Less farfetched than any overt military function, however, is the role that the Chabahar Port plays in connecting India to Central Asia, as it will eventually to Russia. Over the past two decades, India has signed agreements to build a North-South Transport Corridor that links the landlocked Central Asian countries to the Indian Ocean while allowing India to connect to the oil and gas rich region and bypass Pakistan and China. In October, Jaishankar toured the Central Asian countries of Kyrgyzstan, Kazakhstan, and Armenia. During the 6th Foreign Ministers’ Conference on Interaction and Confidence Building Measures in Asia held in the Kazakh capital Nur Sultan, Jaishankar took an implicit swipe at China’s Belt and Road Initiative, stating that infrastructure projects had to be underpinned by “respect for the sovereignty and territorial integrity of nations,” and that “connectivity building is a participative and consensual exercise, based on financial viability and local ownership. They must not serve other agendas.” In Armenia, where he became India’s first foreign minister to ever visit, Jaishankar expressed India’s desire for the Chabahar Port to be incorporated into the International North-South Transport Corridor. The rise in tensions between Iran and Azerbaijan, which has halted the flow of overland trade between the two countries, has incentivized India to cultivate Armenia, Azerbaijan’s rival, as an alternative node on the route north. In any case, Chabahar is therefore a necessary component for India to connect with Central Asia and Russia and ultimately, from the Indian perspective at least, offer an alternative to Chinese infrastructure funding under the Belt and Road Initiative.

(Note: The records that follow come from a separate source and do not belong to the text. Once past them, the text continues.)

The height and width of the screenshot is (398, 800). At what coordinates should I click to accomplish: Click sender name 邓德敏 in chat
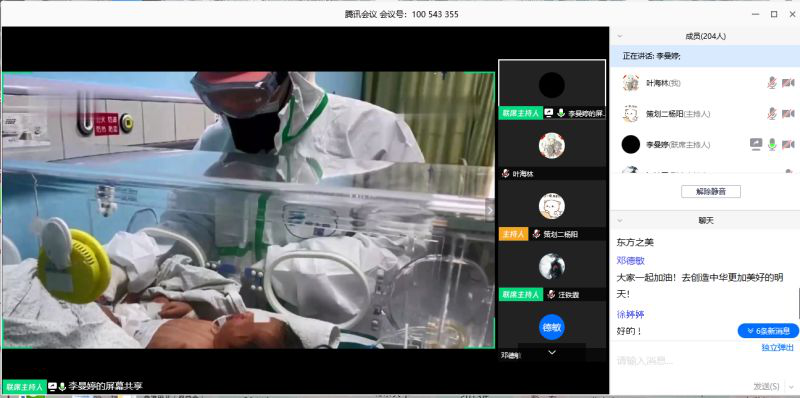(x=631, y=261)
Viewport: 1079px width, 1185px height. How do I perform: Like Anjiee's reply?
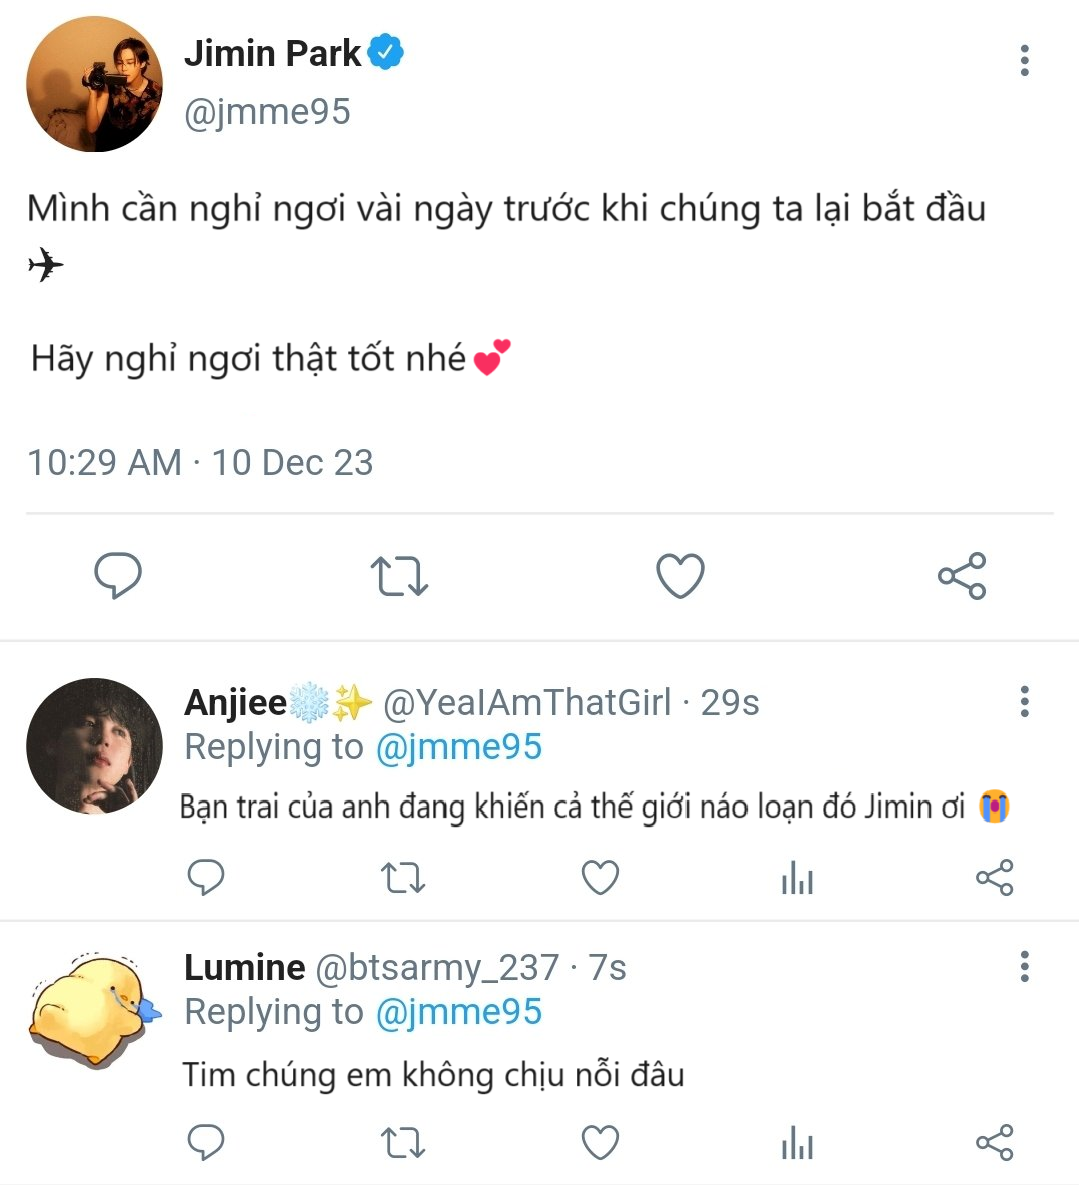pos(600,878)

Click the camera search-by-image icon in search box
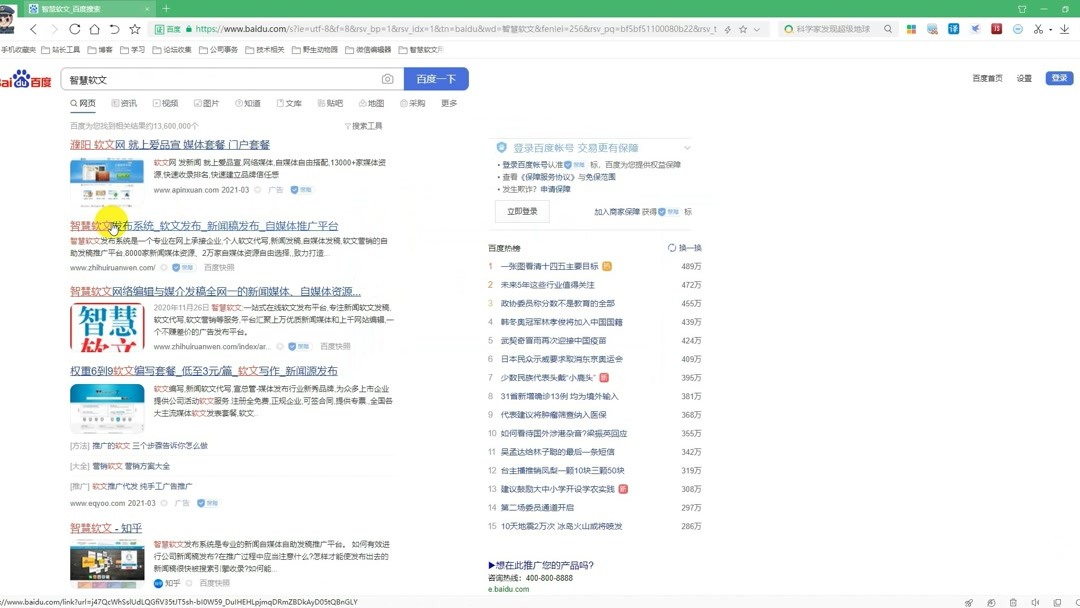pos(387,78)
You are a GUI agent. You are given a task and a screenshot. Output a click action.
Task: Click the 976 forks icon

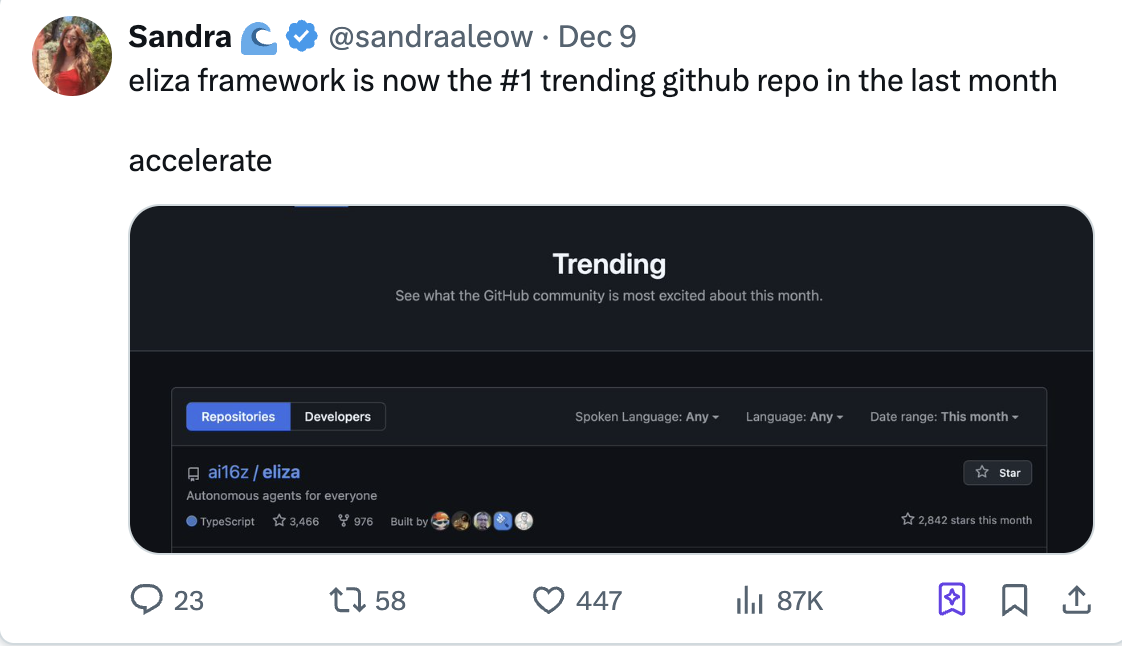coord(343,521)
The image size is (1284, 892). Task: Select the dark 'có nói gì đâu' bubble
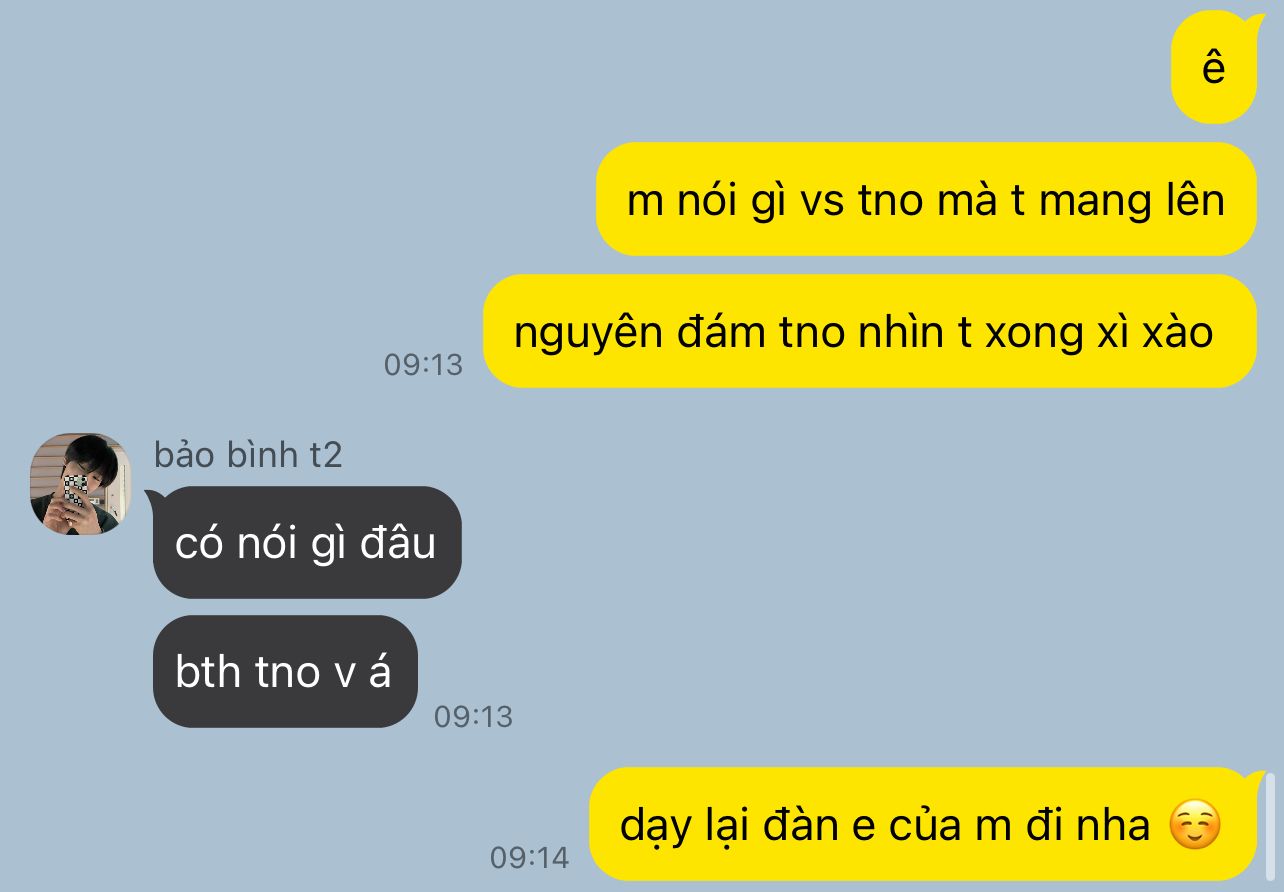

India Sheds Its Nonaligned Posture in the Middle East
Although relations with Iran had often functioned as a “purity test” with which Indians would gauge the independence of their country’s foreign policy from the United States, the palpable threat posed by China has pushed India to abandon its long-standing caution against appearing to take sides in Middle Eastern rivalries. Traditionally, India shied away from forming regional coalitions with partners in the Middle East out of fear of alienating its other partners in the region. But the impulse to contain China’s influence, accelerated by the border clashes that erupted between Chinese and Indian troops who accused each other of encroaching upon disputed territory in 2020, has caused India to shed its traditional inhibitions and align more closely with the United States, even if it means upsetting Iran. The calculation seems to be that such irritation can be managed, as India balances its substantial interests in Iran with a newly inflamed desire to counter China’s expanding, potentially suffocating regional influence.